* Supplied material
··········
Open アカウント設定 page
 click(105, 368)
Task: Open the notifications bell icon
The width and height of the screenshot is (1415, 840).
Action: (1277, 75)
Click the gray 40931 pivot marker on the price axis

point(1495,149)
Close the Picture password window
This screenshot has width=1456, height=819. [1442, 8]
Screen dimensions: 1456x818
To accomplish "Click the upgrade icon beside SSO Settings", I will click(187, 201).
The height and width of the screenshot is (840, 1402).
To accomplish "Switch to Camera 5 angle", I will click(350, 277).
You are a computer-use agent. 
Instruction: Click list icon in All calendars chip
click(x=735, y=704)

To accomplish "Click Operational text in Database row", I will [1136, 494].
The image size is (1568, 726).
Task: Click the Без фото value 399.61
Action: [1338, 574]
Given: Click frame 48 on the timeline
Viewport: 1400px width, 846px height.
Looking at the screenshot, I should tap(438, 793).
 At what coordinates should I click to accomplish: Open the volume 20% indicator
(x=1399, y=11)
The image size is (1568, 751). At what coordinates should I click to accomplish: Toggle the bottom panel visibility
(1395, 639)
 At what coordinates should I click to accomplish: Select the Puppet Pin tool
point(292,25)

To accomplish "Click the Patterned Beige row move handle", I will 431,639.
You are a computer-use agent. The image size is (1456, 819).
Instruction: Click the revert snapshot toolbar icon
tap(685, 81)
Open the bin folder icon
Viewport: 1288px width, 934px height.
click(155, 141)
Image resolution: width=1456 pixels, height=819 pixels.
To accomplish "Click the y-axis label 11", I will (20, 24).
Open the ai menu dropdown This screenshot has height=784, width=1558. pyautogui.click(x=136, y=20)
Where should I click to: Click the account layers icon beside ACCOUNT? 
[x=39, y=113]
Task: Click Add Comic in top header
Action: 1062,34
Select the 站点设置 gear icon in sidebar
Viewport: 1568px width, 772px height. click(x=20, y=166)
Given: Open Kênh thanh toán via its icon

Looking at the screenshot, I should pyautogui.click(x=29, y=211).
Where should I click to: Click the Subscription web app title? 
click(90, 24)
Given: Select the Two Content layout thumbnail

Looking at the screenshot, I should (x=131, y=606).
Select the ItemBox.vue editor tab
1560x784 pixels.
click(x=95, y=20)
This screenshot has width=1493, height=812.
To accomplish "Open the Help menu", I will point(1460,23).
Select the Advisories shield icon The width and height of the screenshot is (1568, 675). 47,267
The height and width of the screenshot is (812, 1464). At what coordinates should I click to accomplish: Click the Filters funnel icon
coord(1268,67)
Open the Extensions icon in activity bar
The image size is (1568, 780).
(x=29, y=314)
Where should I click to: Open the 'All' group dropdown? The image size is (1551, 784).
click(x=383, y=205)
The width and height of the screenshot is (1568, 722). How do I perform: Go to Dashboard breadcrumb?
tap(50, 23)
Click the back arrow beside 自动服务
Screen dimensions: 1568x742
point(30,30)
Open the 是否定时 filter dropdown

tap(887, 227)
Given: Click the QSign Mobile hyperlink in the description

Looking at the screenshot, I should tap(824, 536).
··········
* The task
A count is needed of the lines in this data that contain "agent"; give the number and no other text.

* Response box
2